● Exercise brief: Convert the stretch of the listing from the line containing "Where should I" through the line containing "tap(758, 224)" into a JSON list of strings, one string per line, with blank lines dropped. Leave the pictures out of the result.
-- Begin Data records --
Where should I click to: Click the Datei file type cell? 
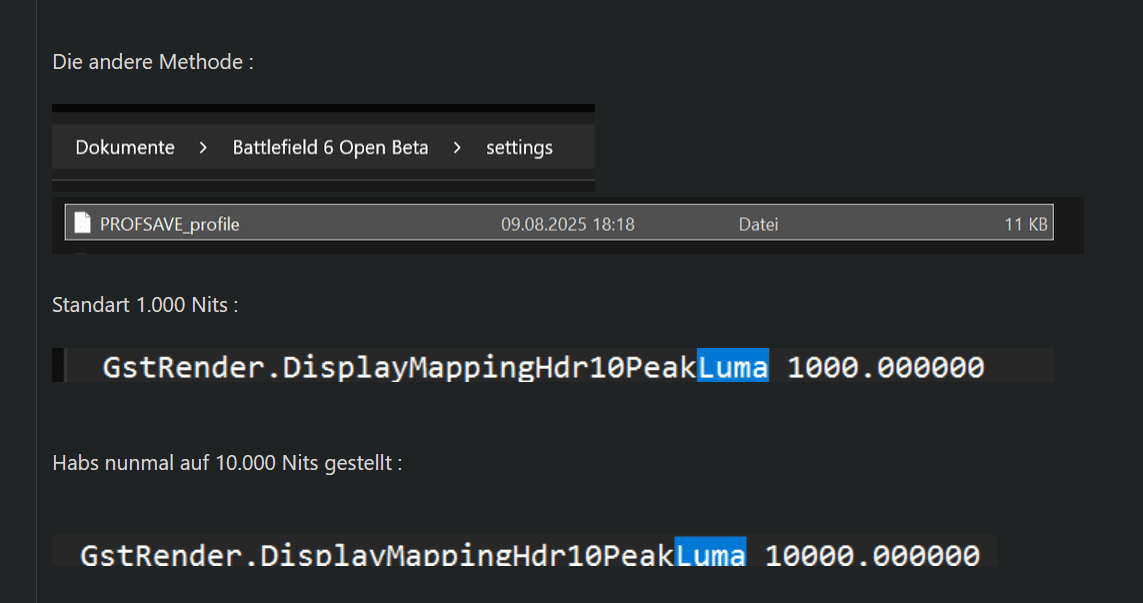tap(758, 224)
-- End Data records --
-- Begin Data records --
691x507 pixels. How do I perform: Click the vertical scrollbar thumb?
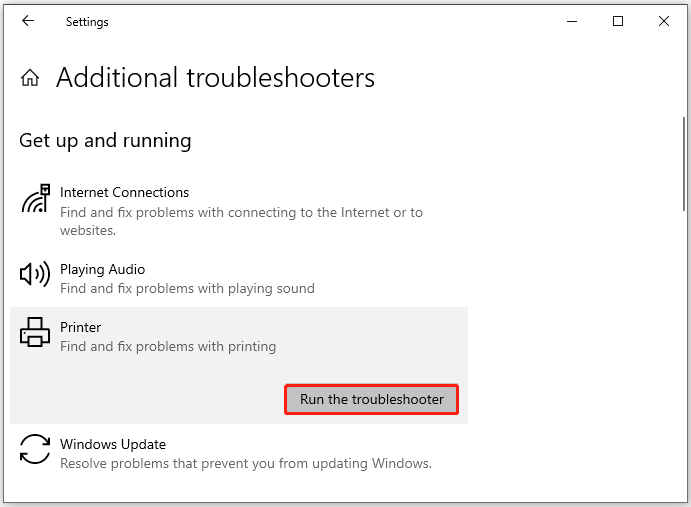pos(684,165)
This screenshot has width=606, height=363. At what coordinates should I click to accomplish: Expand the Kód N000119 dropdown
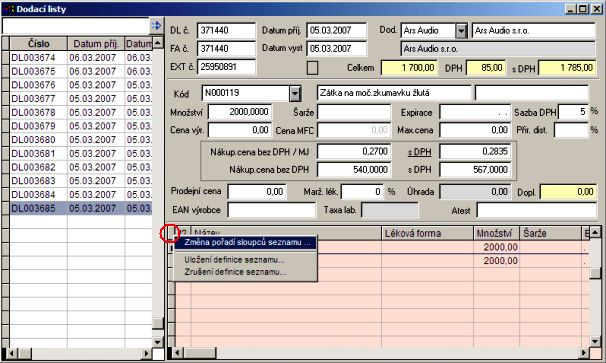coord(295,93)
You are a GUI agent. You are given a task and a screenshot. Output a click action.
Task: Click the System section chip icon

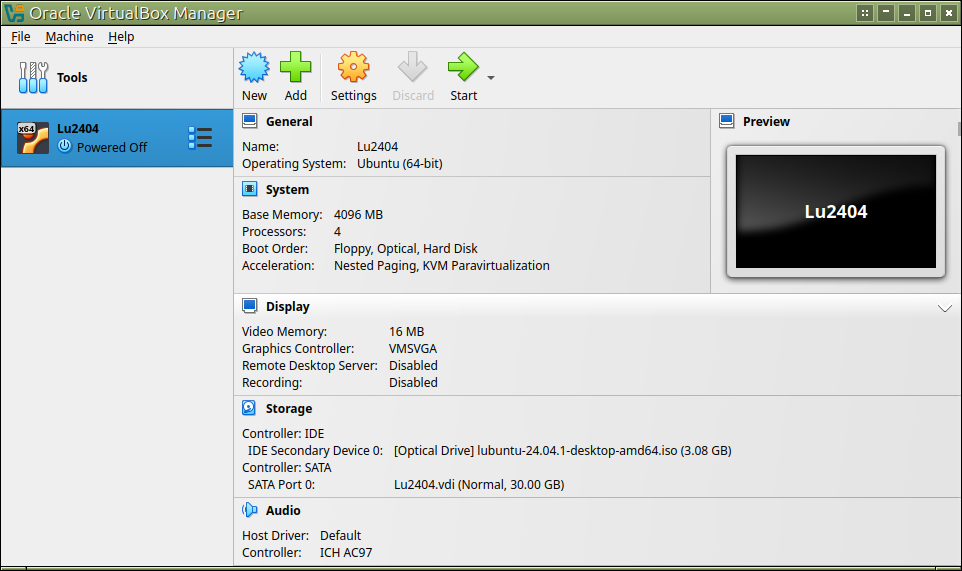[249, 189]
-- End Data records --
● Result:
[
  "Where should I click to: Click the Datei file type cell? ",
  "tap(758, 224)"
]